Вечером одному бить мух было не под силу, Казаков напялил на голову простыню и заставил себя заснуть…

Двери во двор были заперты на ключ, начальник не хотел рисковать, волноваться, не придумал бы еще какой-нибудь номер этот дурак-лейтенант.

Казаков со злобной скукой полистал книгу, послонялся по камере, постирал брюки и вымыл под краном сапоги.

Дню не было конца…

Поймал несколько мух, привязал ниточками, понаблюдал за полетом.

Пересчитал буквы на книжной странице, сюрпризов не было, чаще всего попадались «О» и «П».

Отпорол от шинели погоны и сунул их в чемодан — на память.

Сел возле окна и долго смотрел на забор…

Время не поддавалось на обман, с ослиным упрямством переминалось с ноги на ногу, делало шажок-минуту и снова замирало…

До дембеля оставалось два дня…

Человеческое общение

Черно-зеленый вертолет сделал полуразворот, собрался уже приземлиться, передумал, приподнялся, перелетел чуть подальше.

Трясогузка не обратила внимания на противный грохот, продолжала увлеченно бежать по тропинке, якобы не имея других забот, как только указать дорогу на «Б».

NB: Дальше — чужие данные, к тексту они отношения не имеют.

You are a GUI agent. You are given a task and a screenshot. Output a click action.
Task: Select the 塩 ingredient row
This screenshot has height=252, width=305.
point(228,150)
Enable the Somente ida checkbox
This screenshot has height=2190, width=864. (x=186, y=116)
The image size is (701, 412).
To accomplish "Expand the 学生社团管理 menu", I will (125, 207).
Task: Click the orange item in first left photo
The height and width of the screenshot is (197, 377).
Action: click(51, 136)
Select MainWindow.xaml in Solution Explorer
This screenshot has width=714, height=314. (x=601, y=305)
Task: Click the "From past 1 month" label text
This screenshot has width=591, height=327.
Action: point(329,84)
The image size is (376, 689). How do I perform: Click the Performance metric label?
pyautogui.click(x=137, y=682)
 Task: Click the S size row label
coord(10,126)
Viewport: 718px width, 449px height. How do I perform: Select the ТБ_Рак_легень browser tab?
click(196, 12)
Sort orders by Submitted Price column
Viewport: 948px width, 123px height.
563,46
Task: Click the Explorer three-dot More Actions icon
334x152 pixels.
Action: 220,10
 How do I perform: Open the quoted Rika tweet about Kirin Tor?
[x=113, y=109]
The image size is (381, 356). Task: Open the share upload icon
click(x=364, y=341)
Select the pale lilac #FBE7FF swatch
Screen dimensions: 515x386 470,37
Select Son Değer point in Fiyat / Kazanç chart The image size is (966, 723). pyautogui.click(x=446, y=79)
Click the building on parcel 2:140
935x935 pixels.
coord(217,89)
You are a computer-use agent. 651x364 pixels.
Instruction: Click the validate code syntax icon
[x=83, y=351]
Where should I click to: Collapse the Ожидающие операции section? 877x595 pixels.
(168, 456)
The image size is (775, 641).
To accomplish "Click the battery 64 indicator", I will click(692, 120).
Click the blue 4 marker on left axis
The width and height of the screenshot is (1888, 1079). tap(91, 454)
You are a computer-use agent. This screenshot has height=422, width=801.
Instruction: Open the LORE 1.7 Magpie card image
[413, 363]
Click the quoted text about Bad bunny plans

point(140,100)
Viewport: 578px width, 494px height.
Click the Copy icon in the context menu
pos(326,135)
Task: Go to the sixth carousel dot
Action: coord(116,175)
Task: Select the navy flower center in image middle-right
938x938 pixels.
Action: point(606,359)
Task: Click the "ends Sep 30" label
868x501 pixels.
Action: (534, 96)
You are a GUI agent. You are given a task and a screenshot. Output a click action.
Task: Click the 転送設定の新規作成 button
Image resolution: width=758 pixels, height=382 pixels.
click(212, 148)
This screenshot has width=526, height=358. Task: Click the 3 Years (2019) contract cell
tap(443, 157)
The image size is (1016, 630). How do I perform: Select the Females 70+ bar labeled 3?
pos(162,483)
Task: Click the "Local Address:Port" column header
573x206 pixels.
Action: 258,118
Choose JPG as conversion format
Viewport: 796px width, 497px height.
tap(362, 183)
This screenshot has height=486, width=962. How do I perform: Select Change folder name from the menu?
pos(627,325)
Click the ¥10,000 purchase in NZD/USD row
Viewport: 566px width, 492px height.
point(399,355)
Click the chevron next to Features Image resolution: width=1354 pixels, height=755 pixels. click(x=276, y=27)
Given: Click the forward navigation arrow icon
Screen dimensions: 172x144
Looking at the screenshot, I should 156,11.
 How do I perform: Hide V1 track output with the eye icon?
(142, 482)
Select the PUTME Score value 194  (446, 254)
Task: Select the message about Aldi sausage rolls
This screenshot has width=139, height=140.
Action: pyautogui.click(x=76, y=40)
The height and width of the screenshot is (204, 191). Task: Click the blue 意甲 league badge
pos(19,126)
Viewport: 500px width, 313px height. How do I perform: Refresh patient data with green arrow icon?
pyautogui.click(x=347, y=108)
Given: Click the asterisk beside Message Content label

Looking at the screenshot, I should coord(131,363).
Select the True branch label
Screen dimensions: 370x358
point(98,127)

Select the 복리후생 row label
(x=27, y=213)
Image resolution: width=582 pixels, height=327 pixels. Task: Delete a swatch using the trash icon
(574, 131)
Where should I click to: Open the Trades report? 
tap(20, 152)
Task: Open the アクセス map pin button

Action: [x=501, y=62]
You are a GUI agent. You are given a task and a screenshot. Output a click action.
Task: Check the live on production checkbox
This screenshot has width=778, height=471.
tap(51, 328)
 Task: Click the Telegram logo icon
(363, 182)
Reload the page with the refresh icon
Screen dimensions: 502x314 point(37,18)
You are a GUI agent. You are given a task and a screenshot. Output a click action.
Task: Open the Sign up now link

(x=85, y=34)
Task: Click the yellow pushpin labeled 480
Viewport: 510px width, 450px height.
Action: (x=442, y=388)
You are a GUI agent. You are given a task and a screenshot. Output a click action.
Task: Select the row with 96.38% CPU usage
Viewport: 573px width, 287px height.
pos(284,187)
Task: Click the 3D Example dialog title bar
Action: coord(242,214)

Зачем бежать, отвлекла от гнезда и будет, сколько можно, добрую сотню метров бежит птица, как борзая, никого не интересуют твои птенцы, кто там польстится на твое гнездо, дела поважнее есть, разговаривал сам с собой Казаков, тая от мысли о завтрашнем дне.

Колючая проволока вдоль вертолетного поля поржавела и провисла, сухие ветки, непонятные тряпки, пучки травы зацепились за это давно не привлекающее ничьего внимания заграждение.

Трясогузка остановилась и недоуменно посмотрела на Казакова.

Тот пришел в себя и тоже удивился.

Человек в темно-синем офицерском галифе и фуражке, но в тапочках на босу ногу и в майке, с патронташем на поясе и с охотничьим ружьем в руках шел навстречу и улыбался счастливо.

Нельзя сказать, что лейтенант Тимоха был очень уж пьян, но подвыпил солидно, Казаков даже замотал одобрительно головой.